Als ich am Sechsten auf dieser Straße aus der Stadt floh, hatte ich hier drei
tote Frauen fast nackt in einem Wassertank schwimmen sehen, der dreiviertel
voll Wasser an der Straße stand. Ich nahm mir vor, beim Vorbeigehen nicht
hinzusehen, aber trotz aller Vorsätze konnte ich es nicht vermeiden, daß der
Blick sich hinüber verirrte. Etwa ein Meter Dickdarm war aus dem After der
einen Frau gequollen, die mit dem Kopf nach unten im Tank schwamm. Der Darm war
stark aufgebläht und lag in einem leicht verdrehten Ring auf dem Wasser.
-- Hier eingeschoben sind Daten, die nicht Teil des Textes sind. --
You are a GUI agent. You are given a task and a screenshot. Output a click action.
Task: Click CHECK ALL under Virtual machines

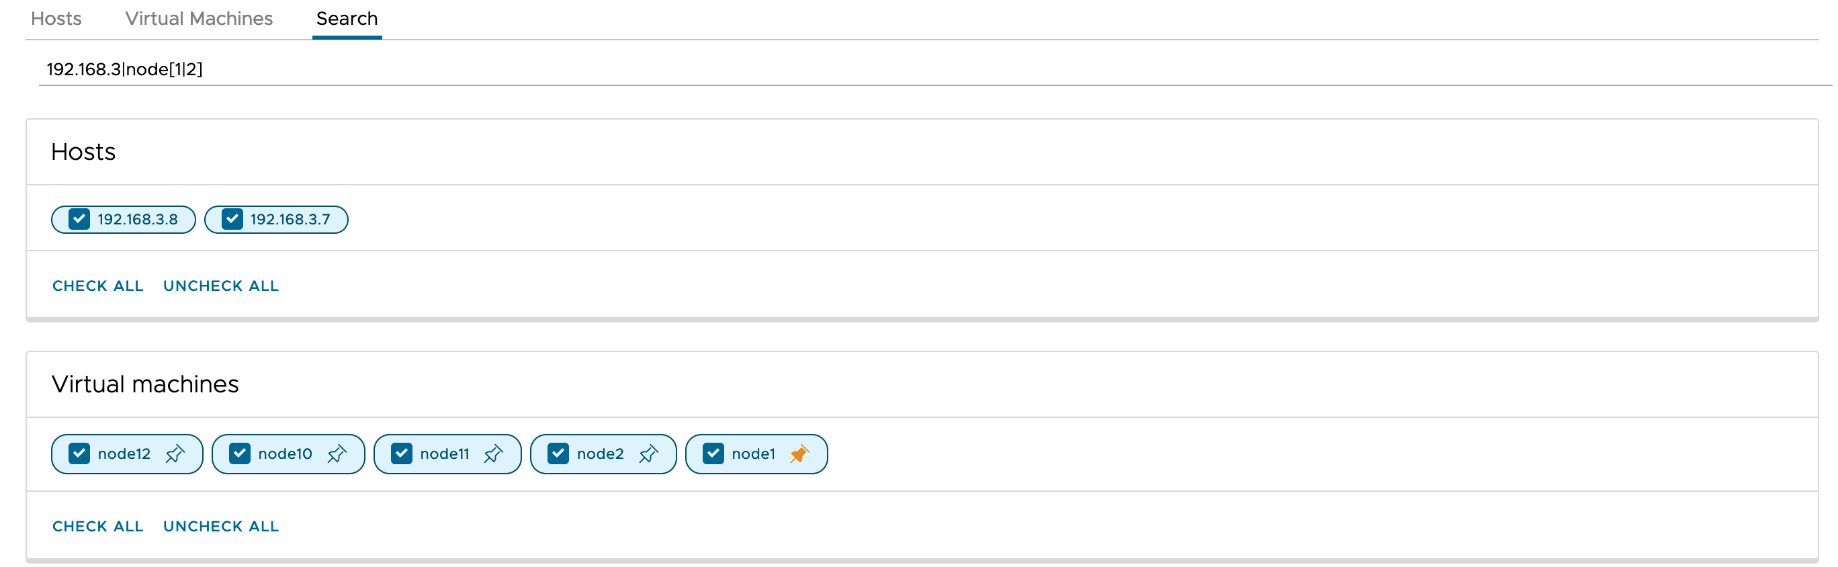[x=98, y=526]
Bei
jedem Windstoß schwankte er wie ein Ballon sanft hin und her.
    An einem der niedergebrannten Tempel in
Tera-machi lehnte ein Brett, auf dem mit Holzkohle geschrieben stand:
„Nekoya-cho Leichensammelstelle“. Innerhalb der Lehmmauer lag ein Berg von
Leichen, an die zwei Meter hoch. Manche sahen aus, als wären sie zu Tode
gequetscht worden, andere waren halb verbrannt, und von einigen gab es nur noch
das Skelett. Die Lehmmauer war hier und da eingebrochen, und wenn man nicht die
Augen schloß, mußte man die Leichen anschauen, ob man wollte oder nicht. Der
Leichenhaufen war schwarz vor Fliegen. Manchmal störte sie etwas, ein Windhauch
vielleicht, dann flogen alle mit lautem Gesumm hoch, nur um sich im nächsten
Moment schon wieder auf dem Haufen niederzulassen. Gleichzeitig breitete sich
ein atemberaubender, durchdringender Gestank aus, der einem in Nase und Hals
stach. Ich hielt die Luft an und rannte los. Nach einer Weile verlangsamte ich
den Schritt und ging mit einem Tuch über der Nase weiter, doch der Pesthauch,
der mich verfolgte, reichte, um mich schwindlig zu machen.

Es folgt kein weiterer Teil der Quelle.